WHAT YOU ARE ASKED TO DO
Each line from the start of the entries through the line that contains "history (303, 249)" should be output exactly, please.
<<<<
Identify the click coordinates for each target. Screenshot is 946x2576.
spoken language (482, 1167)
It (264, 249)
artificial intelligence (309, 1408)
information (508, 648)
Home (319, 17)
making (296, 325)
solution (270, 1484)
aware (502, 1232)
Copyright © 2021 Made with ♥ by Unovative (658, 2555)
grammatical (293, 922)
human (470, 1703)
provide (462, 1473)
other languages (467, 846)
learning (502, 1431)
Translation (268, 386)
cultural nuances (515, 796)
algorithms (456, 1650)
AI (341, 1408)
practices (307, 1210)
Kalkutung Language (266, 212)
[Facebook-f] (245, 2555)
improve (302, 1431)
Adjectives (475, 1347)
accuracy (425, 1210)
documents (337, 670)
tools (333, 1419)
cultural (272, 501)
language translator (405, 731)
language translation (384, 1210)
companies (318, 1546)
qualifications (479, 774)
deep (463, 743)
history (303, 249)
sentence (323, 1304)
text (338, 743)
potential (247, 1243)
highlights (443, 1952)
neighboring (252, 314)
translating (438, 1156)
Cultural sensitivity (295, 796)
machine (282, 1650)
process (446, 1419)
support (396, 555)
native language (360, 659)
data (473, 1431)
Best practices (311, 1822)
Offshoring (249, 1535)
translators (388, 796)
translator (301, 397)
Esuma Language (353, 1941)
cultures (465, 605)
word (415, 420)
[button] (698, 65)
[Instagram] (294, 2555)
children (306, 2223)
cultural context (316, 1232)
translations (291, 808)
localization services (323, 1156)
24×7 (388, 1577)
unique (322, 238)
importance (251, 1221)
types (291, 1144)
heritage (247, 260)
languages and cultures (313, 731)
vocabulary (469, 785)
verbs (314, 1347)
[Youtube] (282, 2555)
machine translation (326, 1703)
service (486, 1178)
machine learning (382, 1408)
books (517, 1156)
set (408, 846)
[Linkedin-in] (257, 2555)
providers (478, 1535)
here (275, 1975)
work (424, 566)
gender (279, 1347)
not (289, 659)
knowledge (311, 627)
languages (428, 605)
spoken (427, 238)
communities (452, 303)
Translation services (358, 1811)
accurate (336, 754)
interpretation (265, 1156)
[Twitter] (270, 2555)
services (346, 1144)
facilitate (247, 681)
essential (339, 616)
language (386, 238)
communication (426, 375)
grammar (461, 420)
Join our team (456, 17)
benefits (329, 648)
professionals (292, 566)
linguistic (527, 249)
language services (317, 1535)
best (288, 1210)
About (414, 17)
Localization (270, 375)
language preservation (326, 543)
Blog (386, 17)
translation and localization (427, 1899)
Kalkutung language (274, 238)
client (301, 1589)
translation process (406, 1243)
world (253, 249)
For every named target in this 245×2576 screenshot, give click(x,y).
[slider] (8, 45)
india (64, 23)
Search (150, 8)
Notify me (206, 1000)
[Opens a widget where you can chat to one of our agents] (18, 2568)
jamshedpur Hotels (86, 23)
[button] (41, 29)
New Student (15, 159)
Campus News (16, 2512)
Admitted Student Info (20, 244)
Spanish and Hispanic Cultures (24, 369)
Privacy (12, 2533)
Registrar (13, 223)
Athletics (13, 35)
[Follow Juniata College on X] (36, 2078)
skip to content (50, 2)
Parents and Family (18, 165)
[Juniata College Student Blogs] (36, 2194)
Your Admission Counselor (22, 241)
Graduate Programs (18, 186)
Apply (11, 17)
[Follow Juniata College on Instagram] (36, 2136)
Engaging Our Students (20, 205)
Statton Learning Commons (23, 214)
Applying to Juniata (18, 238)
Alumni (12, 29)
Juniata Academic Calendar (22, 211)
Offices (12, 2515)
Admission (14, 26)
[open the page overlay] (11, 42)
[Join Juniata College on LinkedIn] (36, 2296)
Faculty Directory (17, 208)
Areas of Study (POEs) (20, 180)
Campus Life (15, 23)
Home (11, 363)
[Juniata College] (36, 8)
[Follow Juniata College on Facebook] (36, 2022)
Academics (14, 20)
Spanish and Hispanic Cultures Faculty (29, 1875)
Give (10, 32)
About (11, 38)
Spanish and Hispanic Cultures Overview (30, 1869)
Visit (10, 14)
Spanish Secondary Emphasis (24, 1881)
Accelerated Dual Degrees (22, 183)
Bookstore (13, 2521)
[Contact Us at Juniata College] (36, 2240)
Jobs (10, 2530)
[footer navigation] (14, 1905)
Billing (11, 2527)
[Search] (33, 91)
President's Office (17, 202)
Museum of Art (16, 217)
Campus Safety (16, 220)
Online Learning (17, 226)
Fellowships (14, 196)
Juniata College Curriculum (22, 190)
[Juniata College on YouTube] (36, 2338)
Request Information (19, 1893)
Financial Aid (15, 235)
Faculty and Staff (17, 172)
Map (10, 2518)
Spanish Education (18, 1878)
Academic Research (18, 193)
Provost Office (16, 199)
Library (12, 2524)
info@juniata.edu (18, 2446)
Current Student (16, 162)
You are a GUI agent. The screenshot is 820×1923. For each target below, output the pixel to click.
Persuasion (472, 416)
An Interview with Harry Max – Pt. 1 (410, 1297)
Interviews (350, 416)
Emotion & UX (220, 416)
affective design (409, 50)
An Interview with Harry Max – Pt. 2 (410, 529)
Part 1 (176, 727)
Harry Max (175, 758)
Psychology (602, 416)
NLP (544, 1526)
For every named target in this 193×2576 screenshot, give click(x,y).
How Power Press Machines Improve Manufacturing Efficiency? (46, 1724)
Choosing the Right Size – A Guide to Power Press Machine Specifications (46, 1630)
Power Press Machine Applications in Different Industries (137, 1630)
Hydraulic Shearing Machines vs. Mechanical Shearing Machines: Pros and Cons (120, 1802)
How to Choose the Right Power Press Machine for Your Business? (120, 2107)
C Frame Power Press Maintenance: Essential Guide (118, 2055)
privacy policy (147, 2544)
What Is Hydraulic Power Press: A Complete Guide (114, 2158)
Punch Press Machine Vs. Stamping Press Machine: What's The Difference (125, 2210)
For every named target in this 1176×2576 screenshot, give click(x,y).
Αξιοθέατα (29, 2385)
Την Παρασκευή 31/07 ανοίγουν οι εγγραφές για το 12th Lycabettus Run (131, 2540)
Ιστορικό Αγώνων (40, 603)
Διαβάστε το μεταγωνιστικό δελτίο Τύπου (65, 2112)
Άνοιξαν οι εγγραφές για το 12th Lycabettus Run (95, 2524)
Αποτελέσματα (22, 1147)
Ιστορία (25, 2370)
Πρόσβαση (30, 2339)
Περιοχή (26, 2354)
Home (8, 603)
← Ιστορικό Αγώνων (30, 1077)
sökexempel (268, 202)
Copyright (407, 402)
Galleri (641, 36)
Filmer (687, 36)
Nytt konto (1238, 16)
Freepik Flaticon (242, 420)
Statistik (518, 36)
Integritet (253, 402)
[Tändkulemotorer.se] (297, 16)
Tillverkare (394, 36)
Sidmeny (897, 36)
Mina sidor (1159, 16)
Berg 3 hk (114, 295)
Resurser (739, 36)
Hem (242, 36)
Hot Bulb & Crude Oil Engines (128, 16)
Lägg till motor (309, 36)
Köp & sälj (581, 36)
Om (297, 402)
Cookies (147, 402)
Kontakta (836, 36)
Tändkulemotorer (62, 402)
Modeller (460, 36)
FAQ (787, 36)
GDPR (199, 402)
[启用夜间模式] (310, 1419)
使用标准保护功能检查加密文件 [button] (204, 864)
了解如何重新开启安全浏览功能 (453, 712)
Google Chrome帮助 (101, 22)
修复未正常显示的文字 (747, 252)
>>>>
REPLY
Identify the click coordinates for each target. Screenshot is 946x2576.
spoken language (482, 1167)
It (264, 249)
artificial intelligence (309, 1408)
information (508, 648)
Home (319, 17)
making (296, 325)
solution (270, 1484)
aware (502, 1232)
Copyright © 2021 Made with ♥ by Unovative (658, 2555)
grammatical (293, 922)
human (470, 1703)
provide (462, 1473)
other languages (467, 846)
learning (502, 1431)
Translation (268, 386)
cultural nuances (515, 796)
algorithms (456, 1650)
AI (341, 1408)
practices (307, 1210)
Kalkutung Language (266, 212)
[Facebook-f] (245, 2555)
improve (302, 1431)
Adjectives (475, 1347)
accuracy (425, 1210)
documents (337, 670)
tools (333, 1419)
cultural (272, 501)
language translator (405, 731)
language translation (384, 1210)
companies (318, 1546)
qualifications (479, 774)
deep (463, 743)
history (303, 249)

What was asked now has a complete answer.